Linda Evangelista says she's "done hiding" and shared her first photos since a cosmetic procedure left her "brutally disfigured" nearly five years ago.

The Canadian-born supermodel spoke candidly for the first time about the emotional pain she's had to endure after allegedly undergoing a popular body-contouring treatment that "did the opposite of what it promised."

In September, the '90s fashion phenomenon sued Zeltiq Aesthetics Inc., seeking $50 million in damages, claiming that its CoolSculpting procedure rendered her unable to work.

Evangelista was once one of the world's most influential and highest-paid supermodels who famously said that she wouldn't "get out of bed for less than $10,000 a day."

But after undergoing seven sessions of the FDA-cleared "fat-freezing procedure," from August 2015 to February 2016, she claims that she was left "permanently deformed."

In an emotional interview with People, the 56-year-old former model said how the procedure has affected her life.

"I loved being up on the catwalk. Now I dread running into someone I know," she told People for this week's cover story.

"I can't live like this anymore, in hiding and shame. I just couldn't live in this pain any longer. I'm willing to finally speak," she added.

Evangelista first spoke up about the effects of the procedure in September 2021.

"To my followers who have wondered why I have not been working while my peers' careers have been thriving, the reason is that I was brutally disfigured by Zeltiq's CoolSculpting procedure which did the opposite of what it promised," she wrote in a post shared on Instagram.

According to Evangelista, within months after the treatment she started noticing that her chin, thighs and bra area — the same areas she was hoping to treat with CoolSculpting — had started hardening and growing.

She began dieting and exercising more, but nothing seemed to help. "I got to where I wasn't eating at all. I thought I was losing my mind," she said.
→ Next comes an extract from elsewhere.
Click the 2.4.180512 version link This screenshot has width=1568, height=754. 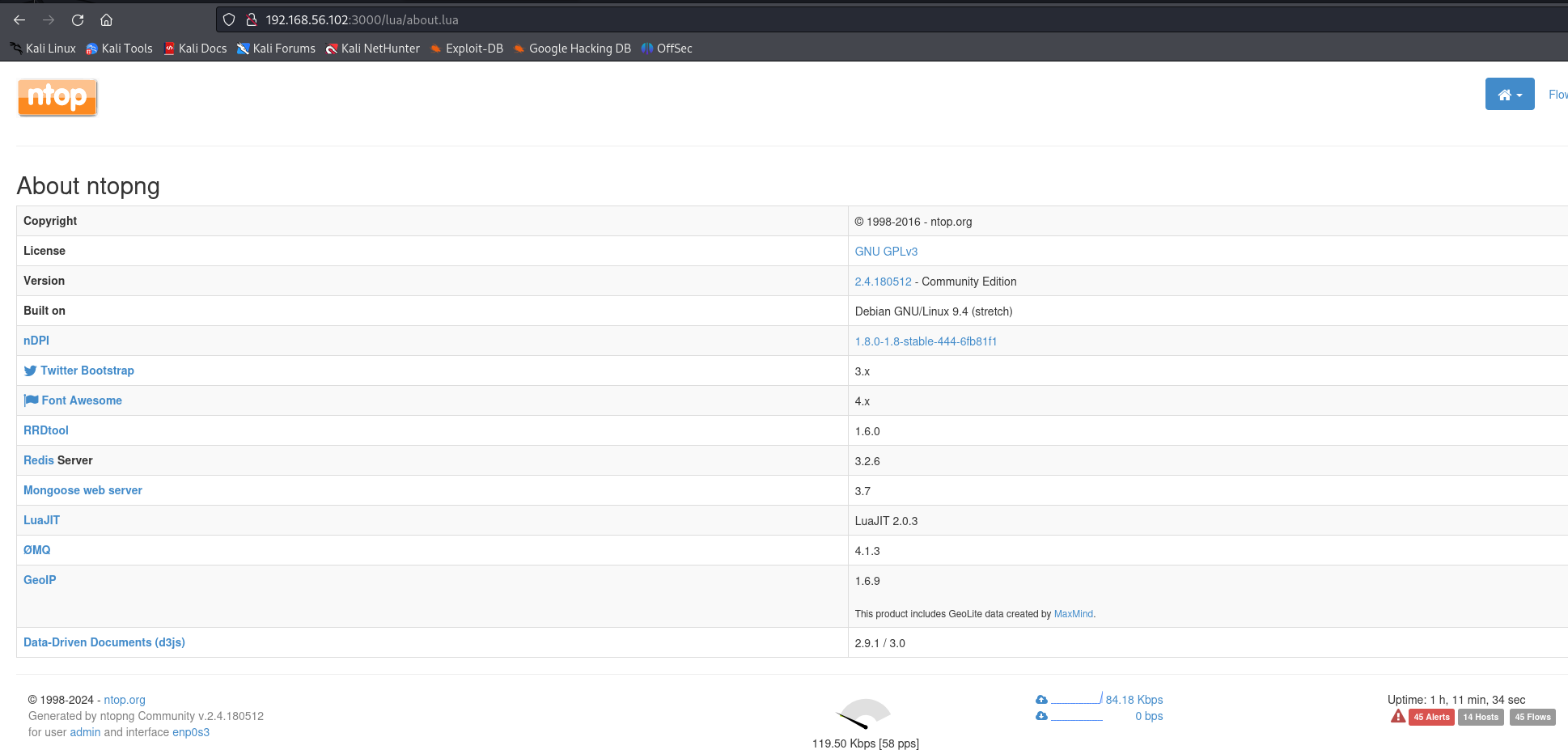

In June 2016 Evangelista decided to go see her doctor.

"I was bawling, and I said, 'I haven't eaten, I'm starving. What am I doing wrong?'" she asked him. After she was diagnosed with Paradoxical adipose hyperplasia (PAH), her doctor told her that "no amount of dieting, and no amount of exercise was ever going to fix it."

According to the CoolScuplting website, "rare side effects may happen in 1 to 10 out of 10,000 [its] treatments (between 0.01% to 0.1%). One such rare side effect is a visible enlargement in the treated area, which may develop 2 to 5 months after treatment and requires surgical intervention for correction."

The company offered to pay for liposuction to "make it right." But according to the lawsuit, on the eve of the procedure, she was informed that Zeltiq would only pay for it if she signed a confidentiality agreement.

She refused and ended up paying for two full-body liposuction surgeries, one in June 2016, the other in July 2017 — but that still didn't work.

Her ordeal crushed her self-confidence. The longtime muse of renowned photographer Steven Meisel says she doesn't even look in the mirror, anymore. "It doesn't look like me."

But now Evangelista hopes that making her story public can help others.

"I hope I can shed myself of some of the shame and help other people who are in the same situation as me," she said.

"I'm not going to hide anymore," she added.